Cursor has launched a new AI agent experience for its coding platform, putting the startup in direct competition with Anthropic's Claude Code and OpenAI's Codex for the first time, according to reporting by Wired.

Until now, Cursor occupied a relatively comfortable position: an editor built on top of models supplied by OpenAI and Anthropic. That arrangement is becoming harder to sustain as both model providers move aggressively into the agentic coding layer where Cursor has built its reputation.

Cursor now has to compete with OpenAI and Anthropic more directly than ever — the same companies whose models power its product.

The Agentic Coding Race Heats Up

The launch reflects a broader shift in how AI coding tools are evolving. First-generation assistants handled autocomplete and inline suggestions. The current wave — agents — can plan, execute, and iterate across entire codebases with minimal human intervention. Claude Code, released by Anthropic earlier this year, operates as a terminal-based agent that can read, write, and run code autonomously. OpenAI's Codex, relaunched as a cloud-based coding agent, works similarly. Cursor's new experience appears designed to match that ambition within its own editor environment.

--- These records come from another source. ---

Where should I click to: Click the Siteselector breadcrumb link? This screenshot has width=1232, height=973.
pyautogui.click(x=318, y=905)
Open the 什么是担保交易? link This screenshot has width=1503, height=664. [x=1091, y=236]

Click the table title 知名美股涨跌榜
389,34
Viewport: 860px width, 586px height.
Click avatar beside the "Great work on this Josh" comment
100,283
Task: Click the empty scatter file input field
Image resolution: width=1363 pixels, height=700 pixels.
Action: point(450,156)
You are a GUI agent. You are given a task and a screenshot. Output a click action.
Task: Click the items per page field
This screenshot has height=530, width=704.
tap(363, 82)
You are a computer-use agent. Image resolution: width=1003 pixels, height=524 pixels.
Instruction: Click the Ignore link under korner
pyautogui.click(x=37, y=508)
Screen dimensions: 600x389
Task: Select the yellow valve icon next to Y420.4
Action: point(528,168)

For developers, the distinction matters. Editor-native agents like Cursor's can integrate directly with the workspace, file system, and project context a developer already has open. Terminal-based or cloud-based agents require more context-setting and often operate with less visibility into what the developer is actually doing.

What Cursor Is Building Against

Anthropic and OpenAI hold a structural advantage that makes Cursor's position delicate: they control the models. Cursor depends on API access to frontier models to deliver its experience. If those providers choose to prioritize their own agent products — through pricing, rate limits, or early access to new capabilities — Cursor's competitive position weakens without any direct action on its part.

The startup's counterargument has always been the quality of the developer experience. Cursor built a devoted user base by wrapping model capabilities in an interface that felt purpose-built for coding workflows, rather than grafted onto a general-purpose chat interface. The new agent launch appears to double down on that logic: that the environment in which an agent operates is as important as the model driving it.

Details on specific pricing tiers for the new agent features, or whether they fall within Cursor's existing $20-per-month Pro plan or require a separate add-on, were not confirmed in available reporting at time of publication.

The Startup Squeeze

Cursor's situation illustrates a structural tension that affects much of the AI application layer. Startups build valuable products on top of foundation models, grow a user base, and then face the risk that the model providers — flush with capital and increasingly product-focused — move into the same space. Cursor reportedly reached $500 million in annualized revenue earlier this year, a figure that demonstrates real commercial traction but also makes it a more visible target.

The response available to Cursor is to move faster on the product layer than the model providers can. OpenAI and Anthropic are, by nature, large organizations balancing research, safety, policy, and commercial product work simultaneously. A focused coding startup can, in theory, ship developer experience improvements faster. Whether that speed advantage holds as the model providers invest more in their own coding products is the central question Cursor's next chapter will answer.

For developers evaluating which agentic coding tool to adopt, the practical considerations are integration complexity, model quality, pricing, and workflow fit. Cursor's editor-native approach keeps it relevant for developers who want agent capabilities without leaving the environment where they already work. Claude Code and Codex appeal to developers comfortable with terminal or cloud-based workflows, or those already deeply integrated into Anthropic or OpenAI's broader tooling ecosystem.

What This Means

Cursor's new agent launch forces a direct comparison with the most well-resourced players in AI. Developers evaluating agentic coding tools now have a genuine three-way choice, and the deciding factor is likely to be workflow fit rather than raw model capability.